Hükümeti düşürmeye çalışmak askerin işi midir?

Abdullah Gül yeni Cumhurbaşkanı seçilmişti. 2007 yılının 30 Ağustos resepsiyonuna özellikle gitmek istedim.

Abdullah Gül yeni Cumhurbaşkanı seçilmişti. 2007 yılının 30 Ağustos resepsiyonuna özellikle gitmek istedim. Acaba askerler yeni Cumhurbaşkanı’na nasıl davranacaktı, acaba Cumhurbaşkanı resepsiyona eşini de getirecek miydi?

O gün zaten kısmen ‘olaylı’ geçmişti. Harp Okulu öğrencileri cephe selamını Cumhurbaşkanı’na doğru değil, komuta kademesine doğru vermişlerdi. Hitaplarda ‘Sayın Cumhurbaşkanım’ yerine ‘Sayın Cumhurbaşkanı’ denmişti.

Askerler, özellikle de komuta kademesindeki askerler için bir hayli yorucu olan 30 Ağustos bayram koşturmasının son durağıydı Genelkurmay Başkanı’nın verdiği geleneksel resepsiyon. Cumhurbaşkanı’nın gelişini kaçırdım, aslında nasıl karşılandığını da izlemek istiyordum. Ama herhalde olaysız ve usule uygun karşılanmış olmalı ki diğer gazeteciler bir şey demediler. Sonra kalabalık resepsiyon alanının kenarındaki bir düzlükte, yan yana dizilen koltuklarda komutanlarla birlikte oturuşunu izledim. Cumhurbaşkanı saygı görüyordu ama bu mesafeli bir saygıydı.

O gecenin izlenimlerini sıcağı sıcağına yazmıştım. Tamamen izlenim: İki tane devlet vardı sanki, biri normal devlet, biri de askerlerin devleti.

Sonuçta Abdullah Gül, Anayasa’da yazılan usuller uyarınca seçilmiş ve cumhurbaşkanı olmuştu. Ama daha içe sindirilmiş değildi onun Devlet Başkanlığı ve Başkomutanlığı.

Nasıl olur da içe sindirilmezdi, bunu anlamaya çalışıyordum.
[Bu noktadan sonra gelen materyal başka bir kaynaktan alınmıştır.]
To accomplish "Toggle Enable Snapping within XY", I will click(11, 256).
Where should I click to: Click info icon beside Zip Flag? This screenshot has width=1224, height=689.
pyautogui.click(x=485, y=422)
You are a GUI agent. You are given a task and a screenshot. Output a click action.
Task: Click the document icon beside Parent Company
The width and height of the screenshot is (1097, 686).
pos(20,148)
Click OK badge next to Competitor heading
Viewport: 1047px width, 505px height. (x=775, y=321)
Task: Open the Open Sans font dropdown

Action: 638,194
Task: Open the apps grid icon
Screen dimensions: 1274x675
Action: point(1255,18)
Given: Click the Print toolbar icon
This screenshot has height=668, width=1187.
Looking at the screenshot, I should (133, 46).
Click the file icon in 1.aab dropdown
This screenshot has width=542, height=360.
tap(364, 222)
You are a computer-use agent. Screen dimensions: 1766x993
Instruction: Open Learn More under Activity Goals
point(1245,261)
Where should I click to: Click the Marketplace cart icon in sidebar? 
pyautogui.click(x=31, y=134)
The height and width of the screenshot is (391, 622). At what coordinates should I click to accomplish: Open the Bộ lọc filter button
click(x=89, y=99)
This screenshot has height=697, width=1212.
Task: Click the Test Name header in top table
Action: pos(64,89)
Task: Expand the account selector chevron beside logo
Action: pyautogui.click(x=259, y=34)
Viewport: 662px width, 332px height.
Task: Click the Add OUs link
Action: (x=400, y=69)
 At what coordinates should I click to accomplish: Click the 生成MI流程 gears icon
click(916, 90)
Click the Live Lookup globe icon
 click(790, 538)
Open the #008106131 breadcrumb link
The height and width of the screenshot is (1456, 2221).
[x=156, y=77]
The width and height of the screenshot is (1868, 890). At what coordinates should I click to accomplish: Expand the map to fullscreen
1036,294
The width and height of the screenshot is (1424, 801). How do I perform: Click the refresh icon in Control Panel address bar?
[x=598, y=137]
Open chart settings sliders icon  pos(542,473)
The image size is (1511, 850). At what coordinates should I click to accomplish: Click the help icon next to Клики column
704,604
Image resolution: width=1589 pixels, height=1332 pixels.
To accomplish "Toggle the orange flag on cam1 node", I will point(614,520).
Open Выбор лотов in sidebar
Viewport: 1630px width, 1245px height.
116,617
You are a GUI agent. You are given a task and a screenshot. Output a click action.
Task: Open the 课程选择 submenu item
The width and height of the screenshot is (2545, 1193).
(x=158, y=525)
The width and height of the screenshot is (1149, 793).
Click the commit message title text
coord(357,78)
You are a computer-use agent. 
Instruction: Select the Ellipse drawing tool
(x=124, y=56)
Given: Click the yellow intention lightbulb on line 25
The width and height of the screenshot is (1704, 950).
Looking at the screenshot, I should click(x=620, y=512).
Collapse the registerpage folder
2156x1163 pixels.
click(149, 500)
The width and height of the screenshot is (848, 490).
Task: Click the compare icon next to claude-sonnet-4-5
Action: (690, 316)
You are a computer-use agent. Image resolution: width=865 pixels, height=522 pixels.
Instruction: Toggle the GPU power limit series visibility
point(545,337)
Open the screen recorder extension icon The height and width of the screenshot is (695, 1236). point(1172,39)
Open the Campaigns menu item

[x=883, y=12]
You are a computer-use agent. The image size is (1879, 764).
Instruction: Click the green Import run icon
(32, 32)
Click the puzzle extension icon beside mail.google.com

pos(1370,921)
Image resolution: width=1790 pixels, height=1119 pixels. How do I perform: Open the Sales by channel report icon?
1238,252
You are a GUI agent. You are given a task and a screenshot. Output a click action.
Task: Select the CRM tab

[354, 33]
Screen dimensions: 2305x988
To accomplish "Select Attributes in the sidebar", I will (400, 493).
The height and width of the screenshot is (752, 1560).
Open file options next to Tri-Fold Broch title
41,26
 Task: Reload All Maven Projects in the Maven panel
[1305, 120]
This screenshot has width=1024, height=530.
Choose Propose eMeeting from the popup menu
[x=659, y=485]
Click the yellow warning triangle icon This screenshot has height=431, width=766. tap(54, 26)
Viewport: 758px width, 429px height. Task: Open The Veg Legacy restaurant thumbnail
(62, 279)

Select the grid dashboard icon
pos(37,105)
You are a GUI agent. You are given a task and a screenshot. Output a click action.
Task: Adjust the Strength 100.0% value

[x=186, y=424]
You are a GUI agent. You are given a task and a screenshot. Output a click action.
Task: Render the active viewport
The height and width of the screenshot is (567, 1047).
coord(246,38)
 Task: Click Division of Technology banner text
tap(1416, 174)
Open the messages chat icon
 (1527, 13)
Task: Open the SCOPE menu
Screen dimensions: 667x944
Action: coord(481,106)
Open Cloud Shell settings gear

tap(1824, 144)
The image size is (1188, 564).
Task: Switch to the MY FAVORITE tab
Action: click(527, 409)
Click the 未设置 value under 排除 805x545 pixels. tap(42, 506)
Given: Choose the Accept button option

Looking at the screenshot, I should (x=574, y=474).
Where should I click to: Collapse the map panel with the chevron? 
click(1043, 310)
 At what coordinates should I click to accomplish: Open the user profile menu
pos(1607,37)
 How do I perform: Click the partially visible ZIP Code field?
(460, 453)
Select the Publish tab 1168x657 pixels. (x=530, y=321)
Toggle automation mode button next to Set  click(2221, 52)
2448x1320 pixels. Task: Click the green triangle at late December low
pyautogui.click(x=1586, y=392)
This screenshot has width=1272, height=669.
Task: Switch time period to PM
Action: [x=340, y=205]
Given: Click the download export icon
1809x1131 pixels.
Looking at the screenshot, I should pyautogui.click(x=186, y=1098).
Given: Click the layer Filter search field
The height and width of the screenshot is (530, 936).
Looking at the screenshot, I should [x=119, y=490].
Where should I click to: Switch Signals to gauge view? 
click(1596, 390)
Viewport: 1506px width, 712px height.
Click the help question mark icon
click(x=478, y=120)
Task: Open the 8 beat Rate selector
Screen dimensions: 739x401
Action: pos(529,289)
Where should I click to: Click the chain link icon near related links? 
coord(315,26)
Sonuçta Anayasa ortada, yasalar ortada. Meclis daha yeni seçilip gelmiş Meclis, bir meşruiyet sorunu yok. Verilen oylar ortada.

Sırf siz beğenmiyorsunuz, benimsemediğiniz bir siyasi anlayıştan geliyor diye bir Cumhurbaşkanı’na saygısızlık yapılabilir miydi? Maalesef yapılıyordu, hala yapılıyor. Önümüz 29 Ekim Cumhuriyet Bayramı. Yine Cumhurbaşkanı’nın eşini göremeyeceğiz. Bu da bir saygısızlık değil mi, bir insana ‘Hayat arkadaşını buraya getirme’ demek? En azından gayrımedeni bir tutum.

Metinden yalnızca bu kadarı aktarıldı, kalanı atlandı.